Já documento de autoria da missão chinesa em Genebra, que serve como contraponto ao das Nações Unidas, fala que o governo chinês se pauta em “igualdade”, bem como segue uma abordagem centrada no povo, “onde viver uma vida feliz é o principal direito humano”.

“A China implementa uma política étnica que apresenta igualdade, unidade, autonomia étnica regional e prosperidade comum para todos os grupos étnicos. Todos os grupos étnicos, incluindo os uigures, são membros iguais da nação chinesa”, diz a réplica.

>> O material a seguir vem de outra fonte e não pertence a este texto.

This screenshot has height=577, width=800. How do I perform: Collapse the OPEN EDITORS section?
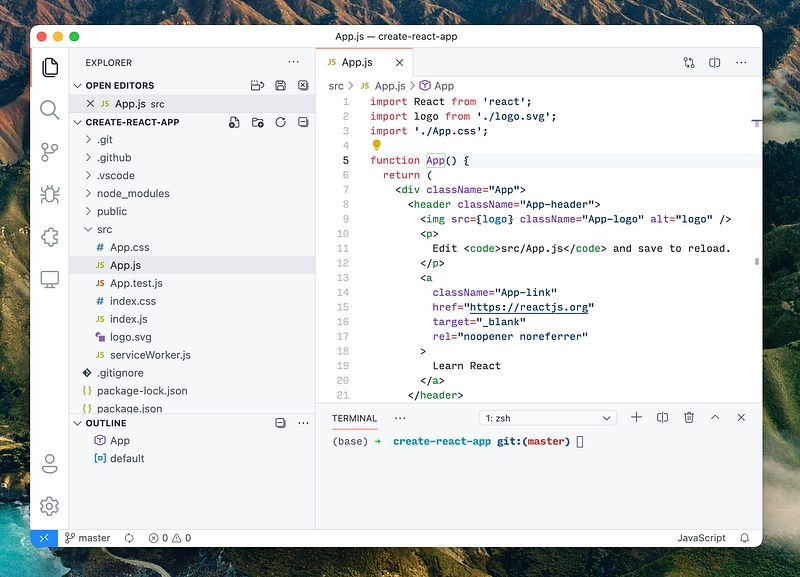click(x=78, y=86)
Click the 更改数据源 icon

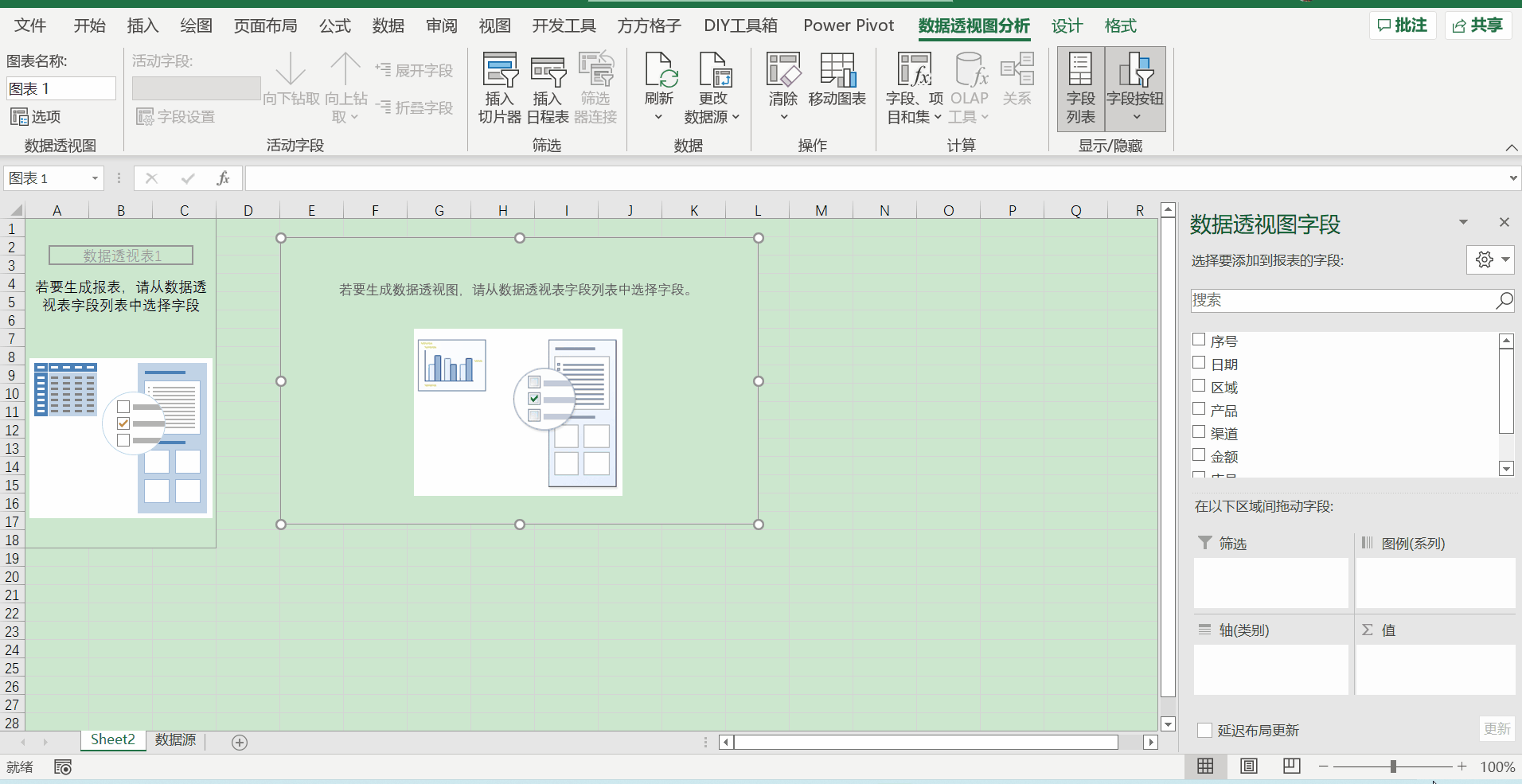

Sobre as estratégias de segurança, o relatório diz que “Xinjiang tem tomado medidas para combater o terrorismo e o extremismo de acordo com a lei, restringindo efetivamente as frequentes ocorrências de atividades terroristas”.

Tais políticas, segundo o documento, fazem parte de uma atmosfera de “estabilidade social, desenvolvimento econômico, prosperidade cultural e harmonia religiosa“.

“Pessoas de todos os grupos étnicos em Xinjiang levam uma vida feliz, em paz e satisfatória. É a mais alta proteção dos direitos e a melhor prática dos direitos humanos”.

Em maio, Beijing enviou carta a diplomatas em busca de apoio para impedir a publicação do relatório então prometido pela ONU.

Por que isso importa?

Os uigures, cerca de 11 milhões, enfrentam discriminação da sociedade e do governo chinês e são vistos com desconfiança pela maioria han, que responde por 92% dos chineses. Denúncias dão conta de que Beijing usa de tortura, esterilização forçada, trabalho obrigatório e maus tratos para realizar uma limpeza étnica e religiosa em Xinjiang.

Estimativas apontam que um em cada 20 uigures ou cidadãos de minoria étnica já passou por campos de detenção de forma arbitrária desde 2014.

O governo de Joe Biden, nos EUA, foi o primeiro a usar o termo “genocídio” para descrever as ações da China em relação aos uigures. Em seguida, Reino Unido e Canadá também passaram a usar a designação, e mais recentemente a Lituânia se juntou ao grupo.

A China nega as acusações de que comete abusos em Xinjiang e diz que as ações do governo na região têm como finalidade a educação contraterrorismo, a fim de conter movimentos separatistas e combater grupos extremistas religiosos que eventualmente venham a planejar ataques terroristas no país. Beijing costuma classificar as denúncias como “a mentira do século”.